Я подошла с телефоном к лавке, на которой спал Данил. Подавила откуда-то взявшийся судорожный вдох – и присела на корточки со стороны его головы. Он даже не пошевелился. Несколько совместных снимков я сделала почти недрогнувшей рукой. И поняла, что этого для настоящего компромата недостаточно. Но дальше на меня напал ступор. То есть, где-то на периферии мыслей я понимала, что надо сделать. Что надо как-то… обострить ситуацию. Но панически боялась дать этим мыслям выплыть на первый план.
Даня мне помог. Он вдруг вздрогнул, что-то пробормотал – и я подскочила, как ужаленная, едва не упав с этих чертовых шпилек. А Даня… Даня не проснулся. Он лишь поменял положение рук – и теперь та, что была за головой, свесилась вниз, до пола. А еще он дрыгнул ногой - той, что была согнута в колене. Нога так и осталась согнутой. А вот полотенце от этих движений двумя полосатыми занавесками опустилось по обе стороны от лавки. Оставив лежащего на скамейке человека полностью обнаженным.
Телефон чудом не выскользнул из моих повлажневших пальцев. Я сжала его покрепче и смотрела. Нет, ну назовем вещи своими именами. Теперь я откровенно пялилась.
Что-то есть такое… Какая-то есть разница… кажется, про это в Библии есть объяснение… Что-то про познавших стыд или нет… Но вот это упавшее полотенце как-то разом изменило все, и я чувствовала какое-то странное, необъяснимое, жгучее волнение в груди.

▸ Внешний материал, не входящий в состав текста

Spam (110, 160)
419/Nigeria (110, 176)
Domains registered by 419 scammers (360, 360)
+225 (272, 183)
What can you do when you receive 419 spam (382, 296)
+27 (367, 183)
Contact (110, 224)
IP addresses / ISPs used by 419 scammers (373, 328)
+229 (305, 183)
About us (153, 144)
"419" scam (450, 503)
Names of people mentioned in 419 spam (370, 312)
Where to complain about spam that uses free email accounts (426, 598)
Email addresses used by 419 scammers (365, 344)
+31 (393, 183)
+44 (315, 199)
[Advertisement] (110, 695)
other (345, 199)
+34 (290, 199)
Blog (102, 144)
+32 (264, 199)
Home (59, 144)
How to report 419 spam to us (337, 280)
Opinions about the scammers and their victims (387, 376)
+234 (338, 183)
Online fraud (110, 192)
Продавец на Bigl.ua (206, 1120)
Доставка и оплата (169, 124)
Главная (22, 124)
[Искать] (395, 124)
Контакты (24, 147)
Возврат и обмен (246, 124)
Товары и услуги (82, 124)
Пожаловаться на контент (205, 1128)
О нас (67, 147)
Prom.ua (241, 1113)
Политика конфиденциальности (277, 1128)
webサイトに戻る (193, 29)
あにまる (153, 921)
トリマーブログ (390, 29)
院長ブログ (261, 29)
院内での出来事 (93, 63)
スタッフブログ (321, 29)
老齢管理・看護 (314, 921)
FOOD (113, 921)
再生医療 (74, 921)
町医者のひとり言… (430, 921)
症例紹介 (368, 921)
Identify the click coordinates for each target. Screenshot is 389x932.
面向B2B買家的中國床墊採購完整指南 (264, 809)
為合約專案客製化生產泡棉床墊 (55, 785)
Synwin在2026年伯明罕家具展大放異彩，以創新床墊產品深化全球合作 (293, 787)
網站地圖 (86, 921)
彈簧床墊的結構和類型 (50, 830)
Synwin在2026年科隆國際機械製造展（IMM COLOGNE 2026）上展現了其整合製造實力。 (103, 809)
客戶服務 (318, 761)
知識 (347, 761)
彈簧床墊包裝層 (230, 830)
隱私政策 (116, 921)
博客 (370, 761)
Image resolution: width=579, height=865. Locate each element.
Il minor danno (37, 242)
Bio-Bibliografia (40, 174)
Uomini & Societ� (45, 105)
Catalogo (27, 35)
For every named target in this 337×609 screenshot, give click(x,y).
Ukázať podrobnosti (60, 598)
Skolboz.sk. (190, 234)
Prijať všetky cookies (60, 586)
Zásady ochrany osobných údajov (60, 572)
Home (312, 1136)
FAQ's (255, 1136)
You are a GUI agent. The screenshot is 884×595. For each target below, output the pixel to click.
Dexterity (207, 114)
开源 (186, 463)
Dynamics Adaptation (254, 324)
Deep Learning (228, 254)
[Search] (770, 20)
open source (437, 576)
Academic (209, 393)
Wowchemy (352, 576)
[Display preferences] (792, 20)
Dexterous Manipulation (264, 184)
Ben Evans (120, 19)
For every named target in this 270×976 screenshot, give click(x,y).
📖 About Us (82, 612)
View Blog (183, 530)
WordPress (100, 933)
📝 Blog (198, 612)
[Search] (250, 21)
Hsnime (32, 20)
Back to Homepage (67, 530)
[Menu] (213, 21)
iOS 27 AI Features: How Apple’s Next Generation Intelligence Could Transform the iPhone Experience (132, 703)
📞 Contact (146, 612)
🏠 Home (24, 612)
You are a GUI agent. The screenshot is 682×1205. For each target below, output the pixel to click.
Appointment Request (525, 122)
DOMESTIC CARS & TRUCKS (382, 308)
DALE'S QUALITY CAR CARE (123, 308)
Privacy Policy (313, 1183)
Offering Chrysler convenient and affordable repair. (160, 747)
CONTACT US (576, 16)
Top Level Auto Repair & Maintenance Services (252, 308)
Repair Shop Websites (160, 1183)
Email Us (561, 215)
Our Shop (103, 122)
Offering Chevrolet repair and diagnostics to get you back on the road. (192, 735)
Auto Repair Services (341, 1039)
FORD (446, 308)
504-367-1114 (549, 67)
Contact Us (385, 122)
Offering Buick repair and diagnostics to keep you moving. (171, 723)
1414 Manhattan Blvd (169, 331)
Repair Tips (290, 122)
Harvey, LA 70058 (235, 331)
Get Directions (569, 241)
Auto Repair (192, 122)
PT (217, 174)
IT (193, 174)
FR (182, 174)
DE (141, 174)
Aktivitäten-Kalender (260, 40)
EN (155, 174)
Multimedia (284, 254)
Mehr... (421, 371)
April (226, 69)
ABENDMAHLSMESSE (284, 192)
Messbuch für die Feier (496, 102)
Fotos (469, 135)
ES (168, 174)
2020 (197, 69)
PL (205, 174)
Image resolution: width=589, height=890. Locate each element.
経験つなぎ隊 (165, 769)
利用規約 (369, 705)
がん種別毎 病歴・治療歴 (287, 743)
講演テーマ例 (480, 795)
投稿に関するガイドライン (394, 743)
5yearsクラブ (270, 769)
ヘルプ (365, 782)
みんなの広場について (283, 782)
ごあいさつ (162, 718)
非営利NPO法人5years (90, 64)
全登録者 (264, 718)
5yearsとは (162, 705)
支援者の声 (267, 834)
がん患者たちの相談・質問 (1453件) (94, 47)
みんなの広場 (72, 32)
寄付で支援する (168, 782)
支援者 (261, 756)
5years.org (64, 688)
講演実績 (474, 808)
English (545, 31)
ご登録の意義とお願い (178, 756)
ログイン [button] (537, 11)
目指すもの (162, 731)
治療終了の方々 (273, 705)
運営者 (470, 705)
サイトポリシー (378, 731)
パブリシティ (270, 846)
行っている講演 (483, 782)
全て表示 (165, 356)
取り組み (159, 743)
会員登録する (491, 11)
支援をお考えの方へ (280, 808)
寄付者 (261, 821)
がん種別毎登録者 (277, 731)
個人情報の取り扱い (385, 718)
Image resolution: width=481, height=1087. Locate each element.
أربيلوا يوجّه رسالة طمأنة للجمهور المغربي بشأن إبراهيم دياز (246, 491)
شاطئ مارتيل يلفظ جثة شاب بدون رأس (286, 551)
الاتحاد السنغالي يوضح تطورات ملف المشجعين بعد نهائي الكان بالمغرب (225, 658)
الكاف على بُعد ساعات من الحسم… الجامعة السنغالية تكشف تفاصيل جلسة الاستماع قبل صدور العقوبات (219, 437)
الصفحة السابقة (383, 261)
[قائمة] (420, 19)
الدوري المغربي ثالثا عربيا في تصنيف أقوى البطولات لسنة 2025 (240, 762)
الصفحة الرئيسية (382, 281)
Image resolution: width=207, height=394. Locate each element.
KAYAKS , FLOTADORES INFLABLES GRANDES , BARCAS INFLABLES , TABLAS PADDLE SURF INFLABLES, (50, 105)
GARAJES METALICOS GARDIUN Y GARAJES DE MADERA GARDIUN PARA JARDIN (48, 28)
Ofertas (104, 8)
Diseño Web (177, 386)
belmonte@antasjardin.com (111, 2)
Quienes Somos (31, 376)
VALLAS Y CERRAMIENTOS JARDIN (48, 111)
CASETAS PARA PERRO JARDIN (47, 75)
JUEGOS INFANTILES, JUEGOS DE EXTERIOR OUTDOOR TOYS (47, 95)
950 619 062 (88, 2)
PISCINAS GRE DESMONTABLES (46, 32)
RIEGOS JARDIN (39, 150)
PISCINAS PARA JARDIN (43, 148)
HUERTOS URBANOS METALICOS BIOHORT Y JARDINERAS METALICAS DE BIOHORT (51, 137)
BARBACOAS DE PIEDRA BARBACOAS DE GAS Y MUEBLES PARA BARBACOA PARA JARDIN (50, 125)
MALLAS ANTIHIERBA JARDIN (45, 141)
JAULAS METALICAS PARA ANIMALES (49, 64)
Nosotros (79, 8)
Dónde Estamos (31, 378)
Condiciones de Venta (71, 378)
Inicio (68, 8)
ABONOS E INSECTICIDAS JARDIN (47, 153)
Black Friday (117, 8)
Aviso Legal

Ну, может быть, это от того, что полностью обнаженного мужчину вот так, живьем и в непосредственной близости я видела впервые. И теперь я смотрела – и никак не могла отвести взгляда.
Есть разница. Это полосатое полотенце – на самом деле белое. Как флаг капитуляции. Только пока непонятно - чьей.
В голом Даниле столько мужского, что… Что я даже не подозревала, что это может вот так, сразу, сбить с ног и оставить без единой мысли. А ведь, кажется, все то же самое, что было до падения полотенца. Но взгляд постоянно находит какие-то новые детали.
Плечи шире лавки. Длинные красивые пальцы касаются пола. На втором колене тоже свежая ссадина, но меньше размером. Волосы на груди треугольником спускаются к животу и…
… и вот на этом месте меня посетила прямо философская мысль. Ну ладно, не мысль – наблюдение! Но очень своевременное, да!
А подумала я вот о чем. Что все-таки женщина и мужчина устроены по-разному. Нет, не надо ржать сразу! Я не про анатомию. И даже не совсем про физиологию. Я про… Да не знаю, про что! Наверное, про то, что женщина, даже обнаженная – она просто вот обнаженная женщина. И все. Красивая – или не очень. Но она вызывает в глядящем на нее мужчине какое-то одно чувство, в зависимости от того, нравится она ему или нет. А обнаженный мужчина… Да, привлекательный. Да, очень тебе нравится. Но вот смотришь на него и думаешь… чувствуешь… Есть, в общем, одно обстоятельство. Которое способно повлиять на то, что ты при этом чувствуешь. Вы понимаете, о чем я? Или это только одна я такая чокнутая извращенка?
В обнаженном мужчине есть какая-то трогательная беззащитность - вот что я надумала. Если этот мужчина просто спит и не собирается вот-прямо-сейчас никому доказывать, что он о-го-го. Вот именно в том месте, которым он это обычное делает, спящий обнаженный мужчина беззащитен. Да, представьте, трогательно!